Edit the lines below from the first one through the line containing "(x=28, y=489)", inclusive, so that "computer-use agent" becomes "screen agent" and nothing else changes. Return only those lines.

──────── The data

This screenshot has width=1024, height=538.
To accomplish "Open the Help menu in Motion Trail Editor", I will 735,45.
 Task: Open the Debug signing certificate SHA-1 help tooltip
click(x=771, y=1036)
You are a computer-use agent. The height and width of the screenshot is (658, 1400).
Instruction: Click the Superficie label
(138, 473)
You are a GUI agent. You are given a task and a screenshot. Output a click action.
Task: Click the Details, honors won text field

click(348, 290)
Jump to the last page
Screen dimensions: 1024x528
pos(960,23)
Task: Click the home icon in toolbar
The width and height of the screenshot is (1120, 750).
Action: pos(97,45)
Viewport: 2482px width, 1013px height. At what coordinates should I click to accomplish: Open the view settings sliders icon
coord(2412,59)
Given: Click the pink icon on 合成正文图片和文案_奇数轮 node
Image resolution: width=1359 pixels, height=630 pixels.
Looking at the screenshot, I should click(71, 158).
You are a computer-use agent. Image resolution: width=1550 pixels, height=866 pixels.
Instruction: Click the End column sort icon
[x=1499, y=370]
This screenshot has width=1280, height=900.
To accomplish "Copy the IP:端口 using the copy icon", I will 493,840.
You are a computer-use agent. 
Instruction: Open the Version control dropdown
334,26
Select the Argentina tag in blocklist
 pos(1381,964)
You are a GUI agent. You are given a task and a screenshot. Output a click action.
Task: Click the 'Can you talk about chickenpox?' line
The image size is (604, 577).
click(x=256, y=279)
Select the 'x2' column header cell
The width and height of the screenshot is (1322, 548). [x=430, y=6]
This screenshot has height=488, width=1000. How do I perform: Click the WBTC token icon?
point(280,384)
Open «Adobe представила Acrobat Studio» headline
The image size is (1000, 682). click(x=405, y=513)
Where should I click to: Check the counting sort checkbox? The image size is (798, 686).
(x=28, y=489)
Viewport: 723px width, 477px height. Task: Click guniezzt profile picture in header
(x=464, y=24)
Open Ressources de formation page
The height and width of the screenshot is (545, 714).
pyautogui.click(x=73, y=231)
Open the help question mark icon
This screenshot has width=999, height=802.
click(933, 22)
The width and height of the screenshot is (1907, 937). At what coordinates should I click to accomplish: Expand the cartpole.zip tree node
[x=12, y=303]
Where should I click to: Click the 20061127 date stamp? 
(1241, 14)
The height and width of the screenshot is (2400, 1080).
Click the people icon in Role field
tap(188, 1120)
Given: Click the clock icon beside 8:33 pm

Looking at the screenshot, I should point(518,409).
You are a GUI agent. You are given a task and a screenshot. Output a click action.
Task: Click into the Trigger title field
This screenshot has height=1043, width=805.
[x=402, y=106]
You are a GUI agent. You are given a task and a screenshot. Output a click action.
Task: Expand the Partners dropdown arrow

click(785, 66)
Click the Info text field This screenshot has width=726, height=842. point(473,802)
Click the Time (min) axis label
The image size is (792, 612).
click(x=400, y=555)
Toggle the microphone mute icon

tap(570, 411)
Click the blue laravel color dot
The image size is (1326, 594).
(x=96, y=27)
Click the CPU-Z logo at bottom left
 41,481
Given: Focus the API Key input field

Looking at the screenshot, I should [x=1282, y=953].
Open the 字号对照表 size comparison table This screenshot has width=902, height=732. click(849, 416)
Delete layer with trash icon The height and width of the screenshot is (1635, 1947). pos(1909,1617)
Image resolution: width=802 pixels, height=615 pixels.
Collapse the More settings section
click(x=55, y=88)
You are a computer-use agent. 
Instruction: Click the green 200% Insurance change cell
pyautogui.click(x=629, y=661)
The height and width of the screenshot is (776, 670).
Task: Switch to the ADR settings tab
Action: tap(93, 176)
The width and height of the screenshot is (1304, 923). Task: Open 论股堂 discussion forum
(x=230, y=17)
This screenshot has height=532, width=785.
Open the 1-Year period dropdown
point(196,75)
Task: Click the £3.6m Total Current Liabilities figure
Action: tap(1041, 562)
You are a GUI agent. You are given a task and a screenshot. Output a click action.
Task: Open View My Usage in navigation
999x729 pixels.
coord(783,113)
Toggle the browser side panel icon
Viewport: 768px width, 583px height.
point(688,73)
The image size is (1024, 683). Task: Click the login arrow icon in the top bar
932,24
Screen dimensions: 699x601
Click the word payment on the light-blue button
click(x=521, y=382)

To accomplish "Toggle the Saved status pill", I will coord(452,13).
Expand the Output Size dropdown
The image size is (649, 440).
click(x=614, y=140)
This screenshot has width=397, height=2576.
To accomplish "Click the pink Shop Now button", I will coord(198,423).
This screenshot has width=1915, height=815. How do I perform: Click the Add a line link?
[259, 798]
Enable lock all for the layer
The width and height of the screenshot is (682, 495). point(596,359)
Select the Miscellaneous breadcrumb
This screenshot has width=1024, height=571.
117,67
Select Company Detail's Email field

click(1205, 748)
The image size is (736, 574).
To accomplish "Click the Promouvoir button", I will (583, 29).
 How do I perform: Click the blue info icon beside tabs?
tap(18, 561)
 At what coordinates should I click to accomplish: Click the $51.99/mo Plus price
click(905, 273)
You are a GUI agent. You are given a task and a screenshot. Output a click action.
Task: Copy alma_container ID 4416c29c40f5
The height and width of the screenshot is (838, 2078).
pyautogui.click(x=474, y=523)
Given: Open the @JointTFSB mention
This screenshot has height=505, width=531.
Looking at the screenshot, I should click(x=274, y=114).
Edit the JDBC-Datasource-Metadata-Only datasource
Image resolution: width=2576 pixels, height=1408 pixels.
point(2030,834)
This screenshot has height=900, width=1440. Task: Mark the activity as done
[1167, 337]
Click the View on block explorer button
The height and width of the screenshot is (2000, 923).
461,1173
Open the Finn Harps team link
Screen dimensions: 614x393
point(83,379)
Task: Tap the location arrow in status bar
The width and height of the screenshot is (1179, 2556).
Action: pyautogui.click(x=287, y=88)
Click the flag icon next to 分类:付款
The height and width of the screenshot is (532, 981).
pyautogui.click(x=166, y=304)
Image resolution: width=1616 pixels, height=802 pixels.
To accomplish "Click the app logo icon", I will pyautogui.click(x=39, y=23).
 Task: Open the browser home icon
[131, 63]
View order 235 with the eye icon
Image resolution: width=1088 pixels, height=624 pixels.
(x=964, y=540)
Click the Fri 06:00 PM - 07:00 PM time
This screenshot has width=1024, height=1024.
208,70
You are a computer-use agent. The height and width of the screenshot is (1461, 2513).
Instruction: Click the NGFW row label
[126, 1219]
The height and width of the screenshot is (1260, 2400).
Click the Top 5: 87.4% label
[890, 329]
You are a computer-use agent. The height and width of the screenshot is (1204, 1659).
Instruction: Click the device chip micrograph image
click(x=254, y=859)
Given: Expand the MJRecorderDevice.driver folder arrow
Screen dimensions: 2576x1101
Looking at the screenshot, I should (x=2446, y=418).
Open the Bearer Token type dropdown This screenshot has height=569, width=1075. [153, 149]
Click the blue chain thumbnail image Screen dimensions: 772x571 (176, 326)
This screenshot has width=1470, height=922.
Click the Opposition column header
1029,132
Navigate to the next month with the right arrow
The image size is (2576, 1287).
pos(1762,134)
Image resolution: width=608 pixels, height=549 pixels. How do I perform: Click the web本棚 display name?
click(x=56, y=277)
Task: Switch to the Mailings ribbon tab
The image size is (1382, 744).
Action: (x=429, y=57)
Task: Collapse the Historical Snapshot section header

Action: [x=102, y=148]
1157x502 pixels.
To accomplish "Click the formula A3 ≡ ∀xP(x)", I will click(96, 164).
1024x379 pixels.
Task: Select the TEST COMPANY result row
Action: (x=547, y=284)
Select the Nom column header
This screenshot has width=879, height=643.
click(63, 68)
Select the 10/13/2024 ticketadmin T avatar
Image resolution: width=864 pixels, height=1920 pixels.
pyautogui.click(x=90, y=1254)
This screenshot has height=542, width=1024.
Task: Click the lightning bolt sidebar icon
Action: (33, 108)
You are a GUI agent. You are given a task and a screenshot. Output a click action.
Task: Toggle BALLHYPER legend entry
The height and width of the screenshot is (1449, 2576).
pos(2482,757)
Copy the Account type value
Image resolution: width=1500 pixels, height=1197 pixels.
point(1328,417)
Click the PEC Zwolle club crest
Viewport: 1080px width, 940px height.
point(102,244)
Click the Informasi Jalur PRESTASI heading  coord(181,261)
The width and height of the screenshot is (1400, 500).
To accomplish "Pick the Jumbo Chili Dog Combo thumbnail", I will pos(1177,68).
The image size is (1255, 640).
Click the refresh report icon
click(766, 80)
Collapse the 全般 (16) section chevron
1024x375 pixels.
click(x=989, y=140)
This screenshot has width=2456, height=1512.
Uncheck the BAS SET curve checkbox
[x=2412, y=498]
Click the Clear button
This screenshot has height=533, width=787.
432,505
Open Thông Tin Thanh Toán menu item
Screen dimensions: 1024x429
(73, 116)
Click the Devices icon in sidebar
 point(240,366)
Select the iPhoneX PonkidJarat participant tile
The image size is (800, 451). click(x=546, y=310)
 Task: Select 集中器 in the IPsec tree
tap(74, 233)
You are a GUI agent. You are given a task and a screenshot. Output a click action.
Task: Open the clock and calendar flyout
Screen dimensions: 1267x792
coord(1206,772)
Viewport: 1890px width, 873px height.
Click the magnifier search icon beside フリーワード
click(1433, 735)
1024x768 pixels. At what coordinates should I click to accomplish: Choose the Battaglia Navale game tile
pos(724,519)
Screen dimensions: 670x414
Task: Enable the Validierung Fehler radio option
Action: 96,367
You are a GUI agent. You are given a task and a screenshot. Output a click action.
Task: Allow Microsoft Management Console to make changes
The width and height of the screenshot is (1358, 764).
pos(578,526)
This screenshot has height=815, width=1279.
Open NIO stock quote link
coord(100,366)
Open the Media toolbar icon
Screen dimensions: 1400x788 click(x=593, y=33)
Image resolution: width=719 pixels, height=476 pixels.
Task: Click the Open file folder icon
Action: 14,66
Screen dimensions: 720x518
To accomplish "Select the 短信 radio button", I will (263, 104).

────────────────

Solution to this exercise:
This screenshot has width=1024, height=538.
To accomplish "Open the Help menu in Motion Trail Editor", I will 735,45.
 Task: Open the Debug signing certificate SHA-1 help tooltip
click(x=771, y=1036)
You are a screen agent. The height and width of the screenshot is (658, 1400).
Instruction: Click the Superficie label
(138, 473)
You are a GUI agent. You are given a task and a screenshot. Output a click action.
Task: Click the Details, honors won text field

click(348, 290)
Jump to the last page
Screen dimensions: 1024x528
pos(960,23)
Task: Click the home icon in toolbar
The width and height of the screenshot is (1120, 750).
Action: pos(97,45)
Viewport: 2482px width, 1013px height. At what coordinates should I click to accomplish: Open the view settings sliders icon
coord(2412,59)
Given: Click the pink icon on 合成正文图片和文案_奇数轮 node
Image resolution: width=1359 pixels, height=630 pixels.
Looking at the screenshot, I should click(71, 158).
You are a screen agent. Image resolution: width=1550 pixels, height=866 pixels.
Instruction: Click the End column sort icon
[x=1499, y=370]
This screenshot has width=1280, height=900.
To accomplish "Copy the IP:端口 using the copy icon", I will 493,840.
You are a screen agent. 
Instruction: Open the Version control dropdown
334,26
Select the Argentina tag in blocklist
 pos(1381,964)
You are a GUI agent. You are given a task and a screenshot. Output a click action.
Task: Click the 'Can you talk about chickenpox?' line
The image size is (604, 577).
click(x=256, y=279)
Select the 'x2' column header cell
The width and height of the screenshot is (1322, 548). [x=430, y=6]
This screenshot has height=488, width=1000. How do I perform: Click the WBTC token icon?
point(280,384)
Open «Adobe представила Acrobat Studio» headline
The image size is (1000, 682). click(x=405, y=513)
Where should I click to: Check the counting sort checkbox? The image size is (798, 686).
(x=28, y=489)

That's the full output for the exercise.